Cervical Spine Disorders : Craniovertebral instability



At all ages people with Down syndrome are at increased risk for neurological problems caused by cervical spine disorders. In childhood, craniovertebral instability is the predominant issue, occurring in 7– 27% of children with Down syndrome. Symptomatic instability only occurs in 1-2%, but potentially devastating consequences are well documented.

There is no good evidence that asymptomatic individuals are more at risk of cervical spine injury than the general population. Those with Down syndrome should not be barred from any sporting activities unless there are symptoms or signs to suggest instability .Clinical screening criteria have been developed by the British Gymnastics Association for specialised sports such as trampolining.

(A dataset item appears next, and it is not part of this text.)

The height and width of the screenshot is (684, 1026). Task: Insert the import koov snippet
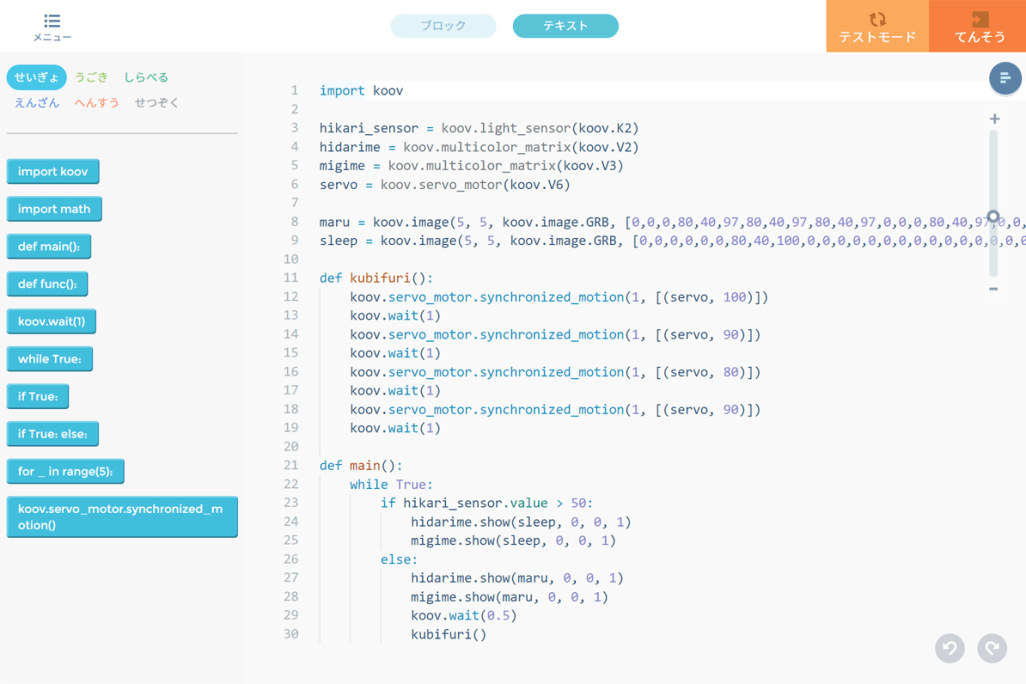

Identifying those at risk is not straightforward. Routine X ray screening is not recommended as X rays have poor predictive value and can be difficult to interpret.

Emphasis is therefore on recognizing potential warning symptoms of craniovertebral instability, including

 change in gait or use of arms or hands,
 change in bowel or bladder function,
 neck pain,
 stiff neck,
 head tilt,
 how the child positions his or her head,
 change in general function, or weakness.

Clinicians should be aware of signs and symptoms such as:

 Easy fatigability;
 Difficulties in walking;
 Abnormal gait;
 Neck pain;
 Torticollis or head tilt;
 Incoordination and clumsiness;
 Sensory deficits;
 Extensor-plantar reflex;
 Other upper motor neuron and posterior column signs and symptoms.

Symptomatic AAI is an emergency and requires prompt referral to acute services. 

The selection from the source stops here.